The Cyprus Kazakhstan Double Tax Treaty has entered into force as of the 17th of January 2020. As a result, the Treaty is now in force and shall have an effect as of the 1st of January 2021. As of the day of writing this publication Cyprus is not mentioned as a country that has an agreement for the avoidance of double taxation with Kazakhstan. Revisit this site for updates.
Below is a summary of the main provisions of the Cyprus Kazakhstan Double Tax Treaty.
Cyprus Kazakhstan Double Tax Treaty – Highlights
Cyprus Kazakhstan Double Tax Treaty -Dividends
* 5% withholding on gross dividends if the beneficial owner is a company which holds directly at least 10% of the dividend-paying company
^15% withholding in all other cases
Cyprus Kazakhstan Double Tax Treaty – Interest
10% withholding on the gross interest income
10% withholding on the gross royalty income so long as the recipient of the royalties is the beneficial owner of the income.
Gains derived by the sale of shares or similar interests of a company whose value, directly or indirectly is derived from immovable property situated in the other state shall be taxed in the state the real estate is situated. In other words if you sell shares of a Cyprus company owning Kazak real estate, Kazakstan retains the right to tax any capital gains derived by the sale of the real estate.
The above does not apply to gains derived from the alienation of shares of companies listed on a stock exchange and any other disposal of shares is taxed in the State of the seller.
What structures could be established from the Cyprus Kazakhstan Double Tax Treaty?
The treaty aims to specify the tax treatment of cross-border transactions and strengthen the ties between the two nations.

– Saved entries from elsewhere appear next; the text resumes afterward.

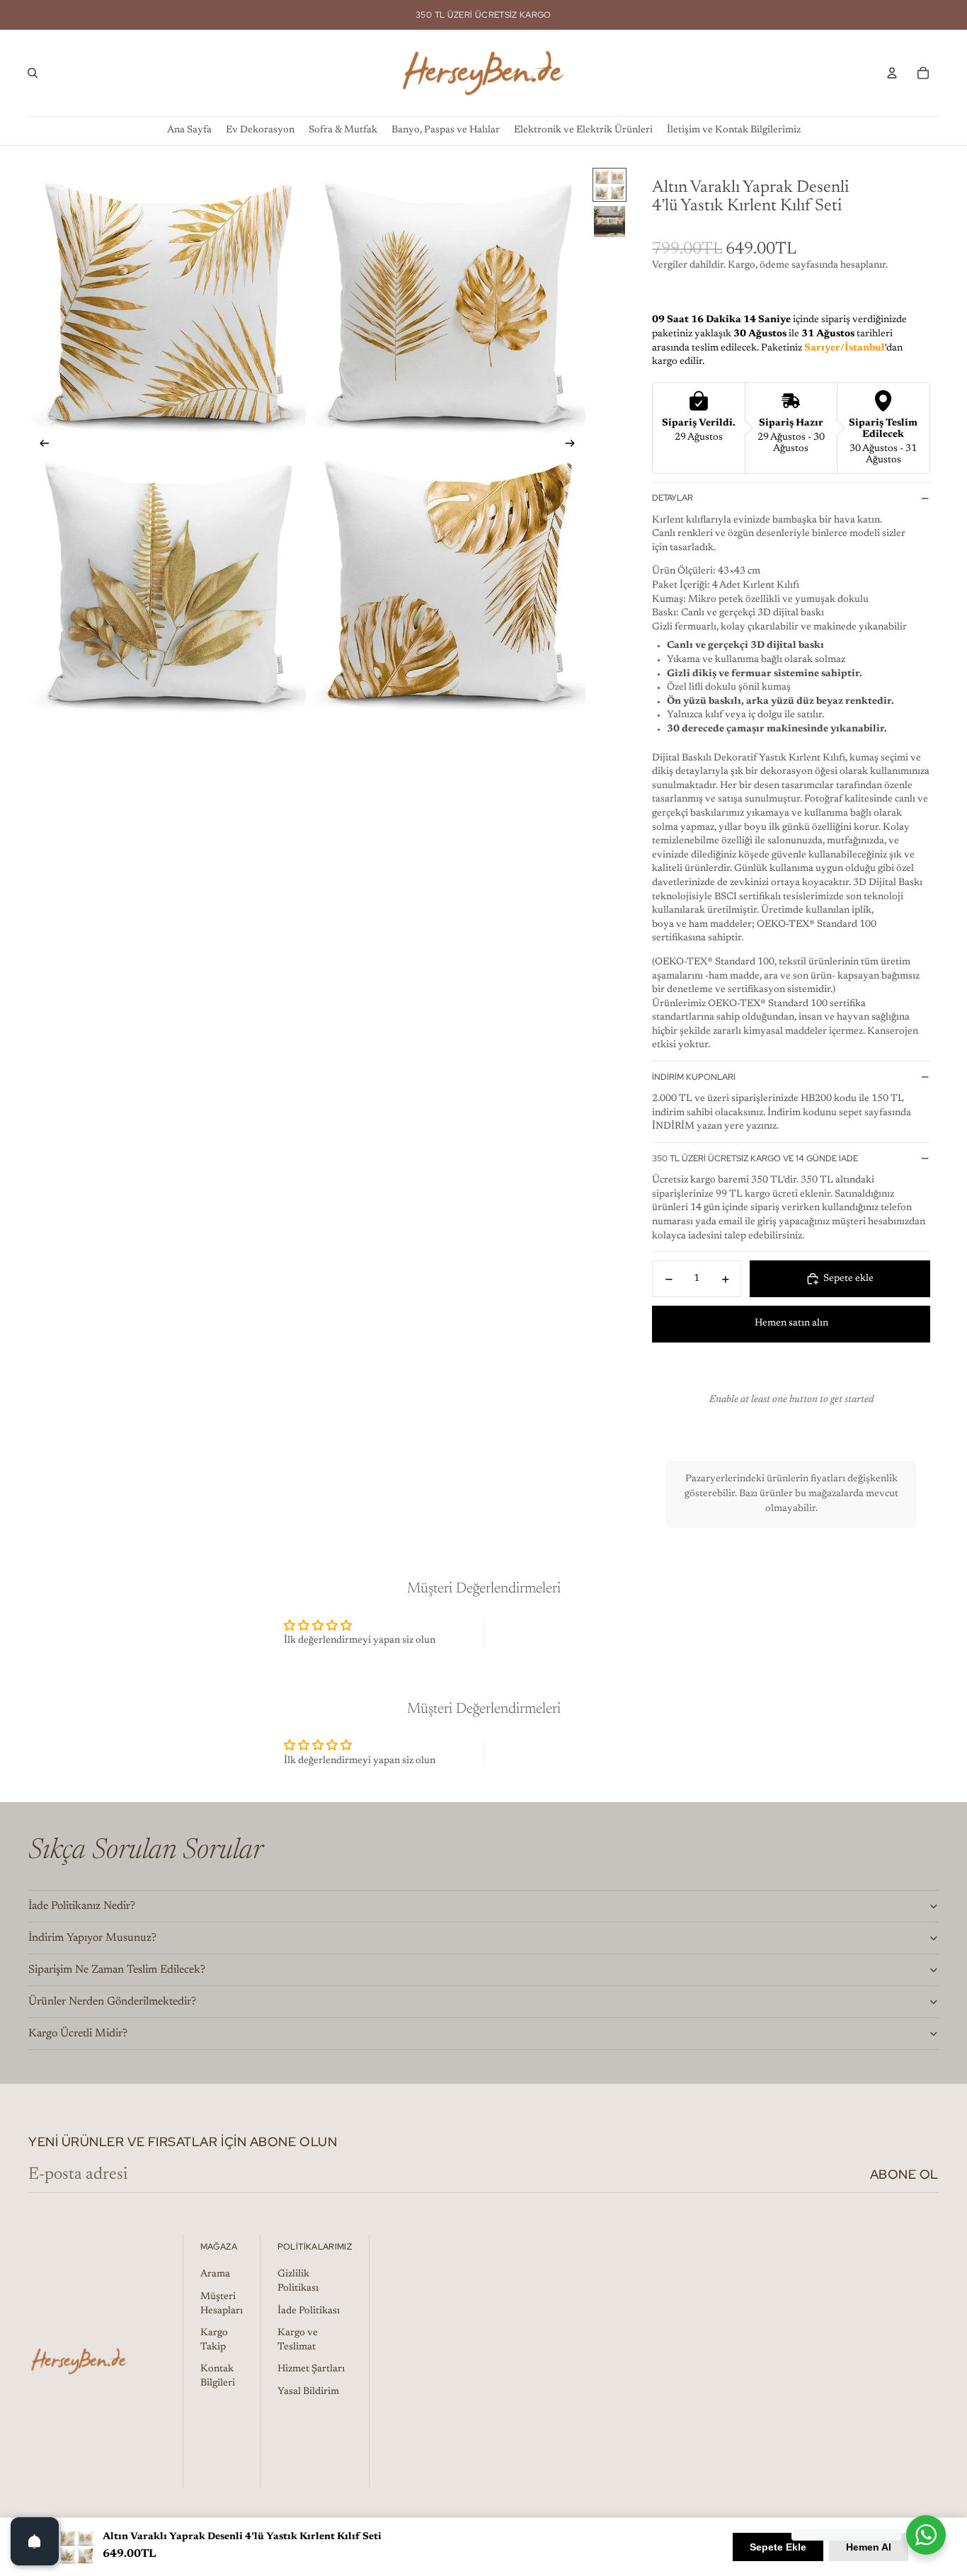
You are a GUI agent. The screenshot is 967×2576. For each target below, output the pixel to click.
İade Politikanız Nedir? (81, 1906)
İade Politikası (308, 2311)
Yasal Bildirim (308, 2392)
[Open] (35, 2541)
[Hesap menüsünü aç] (892, 73)
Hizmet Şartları (311, 2369)
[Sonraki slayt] (574, 445)
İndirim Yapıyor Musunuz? (92, 1938)
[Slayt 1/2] (609, 184)
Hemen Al (868, 2547)
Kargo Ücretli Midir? (77, 2033)
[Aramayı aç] (32, 73)
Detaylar (672, 497)
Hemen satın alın (791, 1323)
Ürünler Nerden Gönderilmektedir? (112, 2001)
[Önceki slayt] (40, 445)
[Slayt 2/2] (609, 221)
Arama (215, 2274)
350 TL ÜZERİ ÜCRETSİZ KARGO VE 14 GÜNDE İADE (755, 1158)
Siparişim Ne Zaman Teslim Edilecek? (116, 1970)
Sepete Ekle (778, 2547)
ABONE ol (904, 2174)
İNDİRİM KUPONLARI (694, 1077)
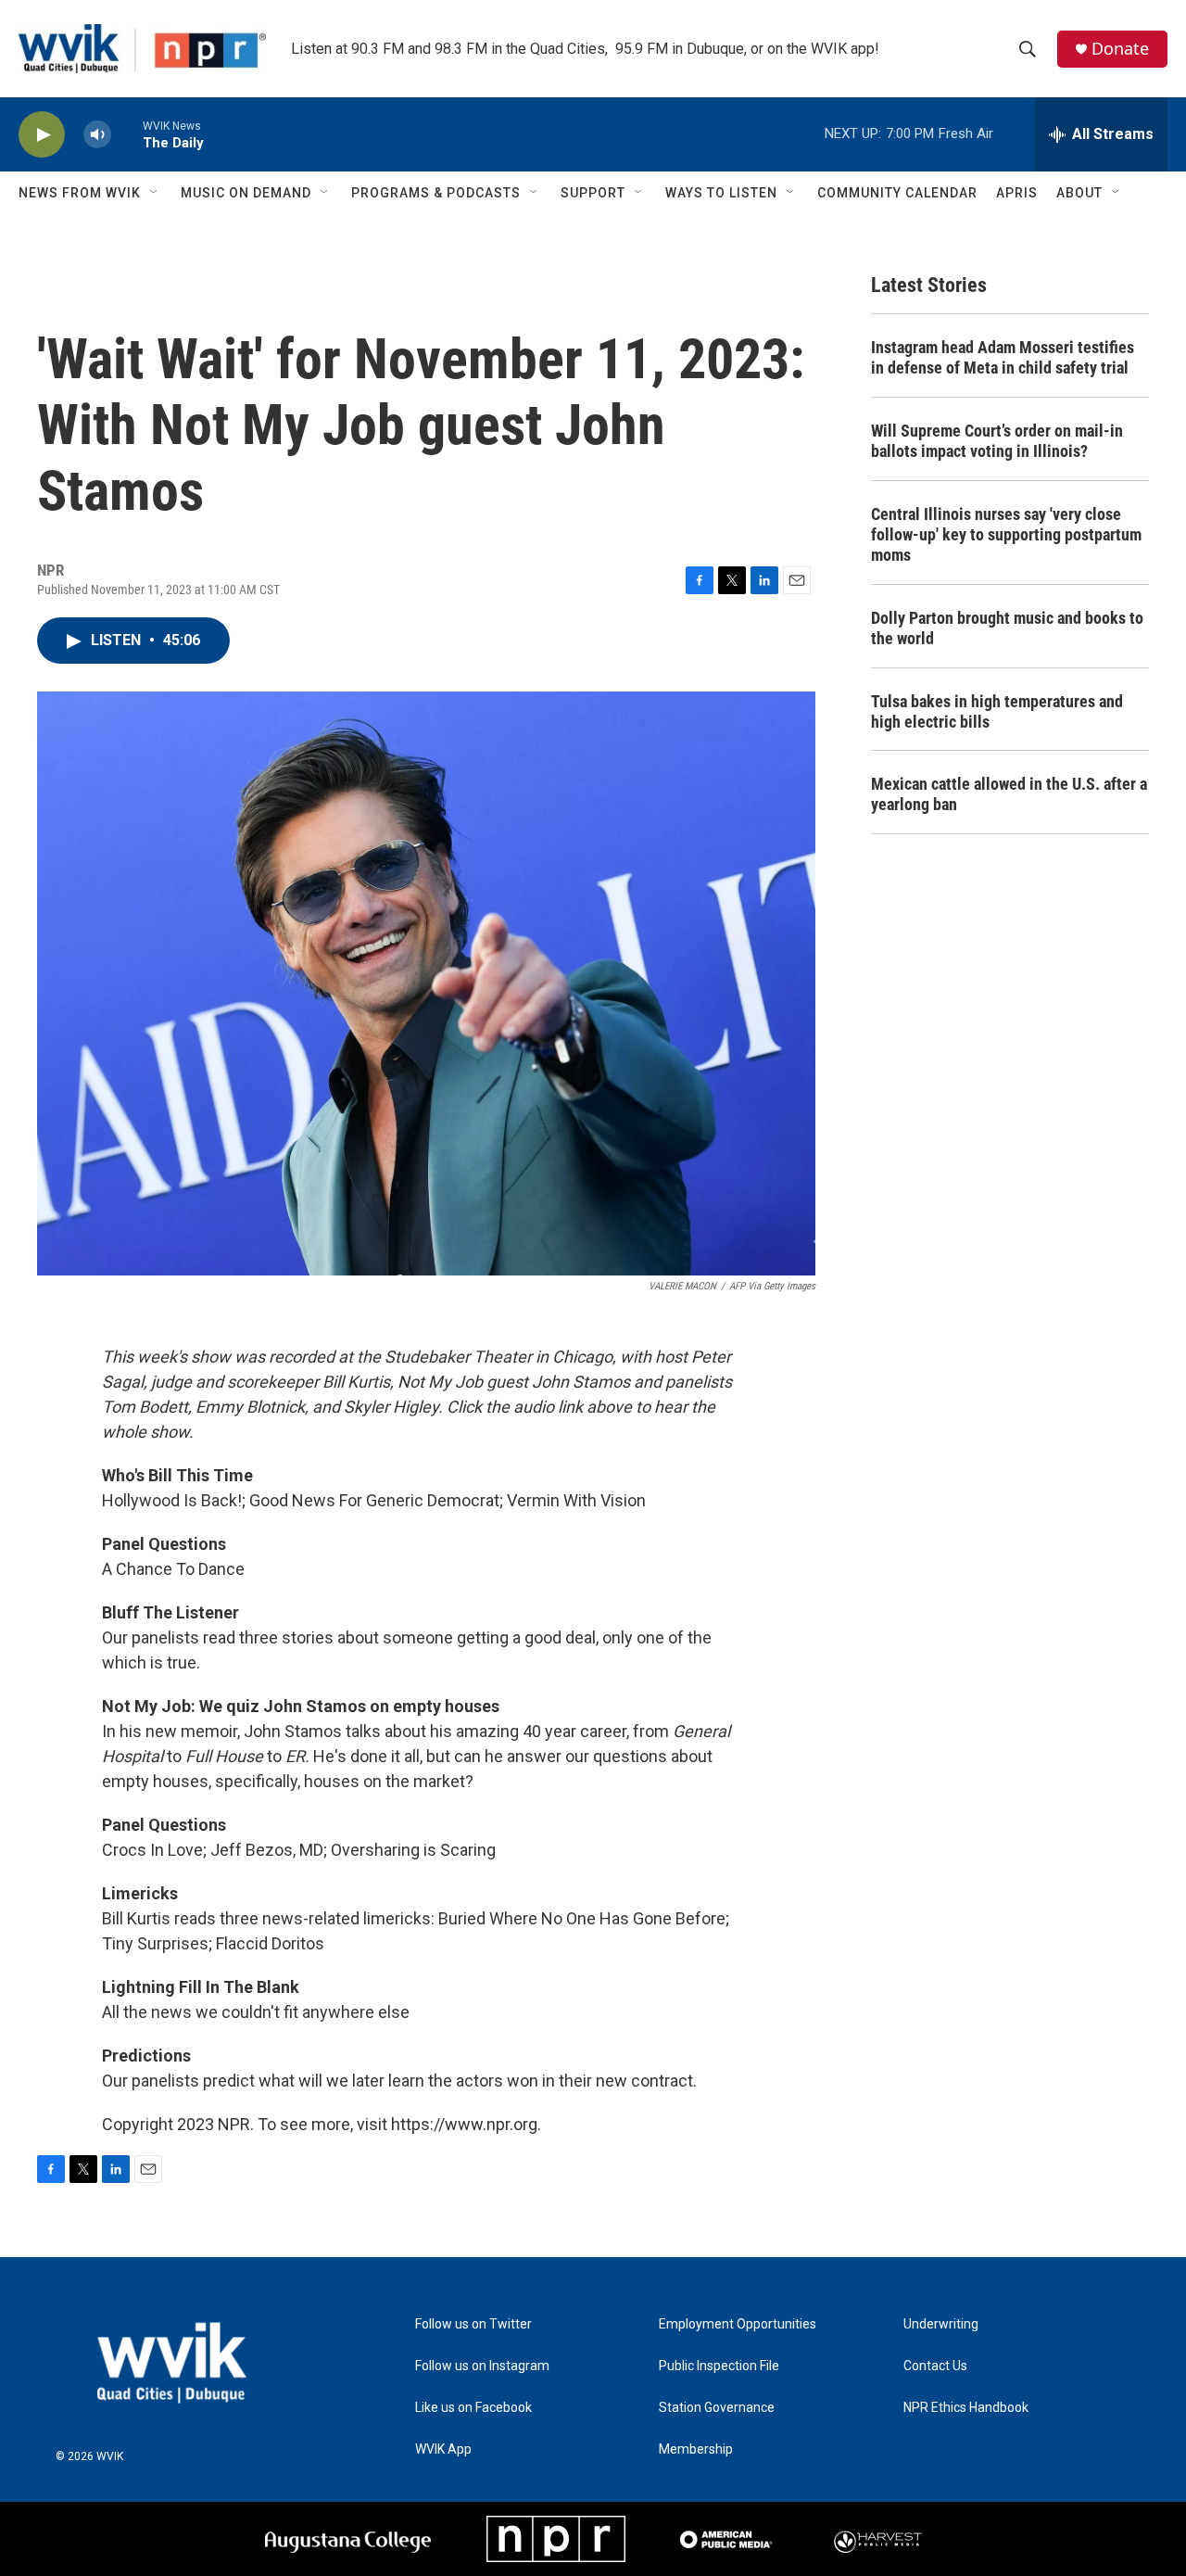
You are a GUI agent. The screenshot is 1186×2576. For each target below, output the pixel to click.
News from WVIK (80, 192)
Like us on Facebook (473, 2408)
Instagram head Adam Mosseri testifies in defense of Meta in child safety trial (1002, 357)
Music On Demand (246, 192)
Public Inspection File (719, 2366)
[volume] (97, 135)
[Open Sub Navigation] (154, 192)
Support (593, 192)
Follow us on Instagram (482, 2366)
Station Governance (717, 2408)
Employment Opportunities (737, 2324)
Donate (1120, 48)
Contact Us (935, 2366)
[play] (42, 135)
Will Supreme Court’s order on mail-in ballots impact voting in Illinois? (997, 441)
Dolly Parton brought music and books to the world (1007, 628)
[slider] (127, 134)
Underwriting (940, 2324)
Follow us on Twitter (473, 2324)
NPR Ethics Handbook (965, 2408)
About (1079, 192)
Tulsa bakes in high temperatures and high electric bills (997, 711)
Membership (696, 2449)
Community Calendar (897, 192)
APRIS (1017, 192)
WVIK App (443, 2449)
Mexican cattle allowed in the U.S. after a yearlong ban (1009, 794)
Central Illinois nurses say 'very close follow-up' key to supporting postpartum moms (1006, 534)
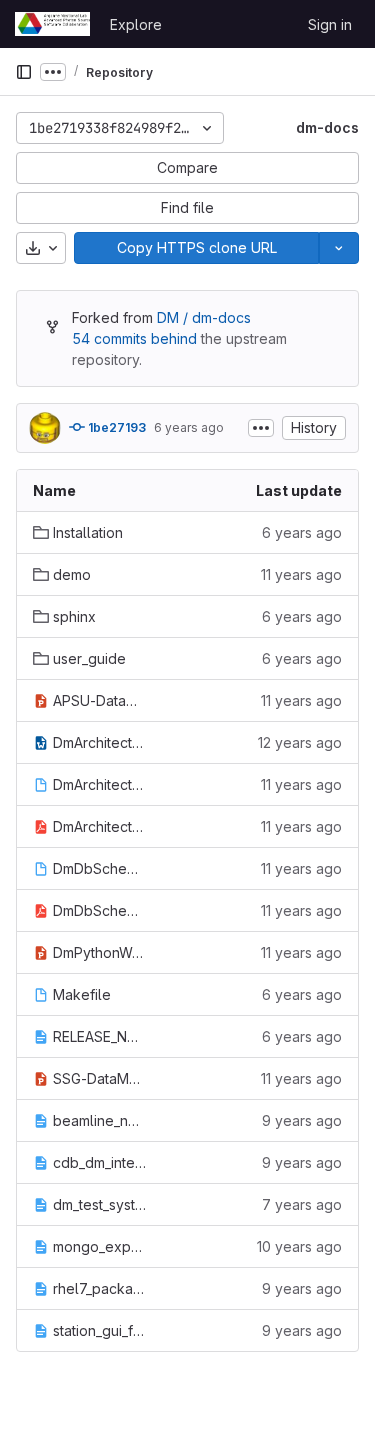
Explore (136, 24)
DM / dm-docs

With sufficient clarity and certainty as to the manner in which taxes will be applied an increased level of comfort can be achieved when considering undertaking an investment into Kazakhstan via a Cyprus Company or vice versa.
As it is very well known Cyprus business invest in a plethora of international sectors. With this in mind, a typical private equity top holding structure would benefit significantly the routing of investments via Cyprus.
This is assuming the local rules and regulations are followed and that the Cypriot entity is not incorporated for the sole benefit of utilizing the treaty since the DTT incorporates the OECD/G20 Base Erosion and Profit Shifting (BEPS) project Action 6 Principal Purpose Test (PPT), which is a minimum standard under the BEPS project.
The principal purpose test provides that a double tax treaty benefit shall not be granted, under conditions, if obtaining that benefit was one of the principal purposes of an arrangement or transaction. This measure is designed to tackle “treaty shopping” and puts a strong emphasis on ensuring that operations are supported by appropriate substance and reflect a principal commercial rationale.
Furthermore, it seems that Kazahkstan imposes a 5% penalty on dividends paid to a tax haven jurisdiction. Cyprus held a spot in that list in 2009. But with the treaty having effect then Cyprus would surely be an equivalent country.
With the introduction of the Notional Interest Deduction Regime (NID) Cypriot operating entities can deduct a certain amount of profits. This is typically achieved by utilising Cyprus entities as financing vehicles. Furthermore, the possibility of applying for foreign tax credits locally the resulting effect would be a tax-efficient financing vehicle.
Royalty Receiving Companies
With the new Deputy Ministry of Innovation and Digital Policy in Cyprus the future of Cyprus as an innovative hub is streamlined and now has a new head. The technology and innovation generated from Cyprus might be applied in Kazakhstan now with fewer barriers and tax certainty.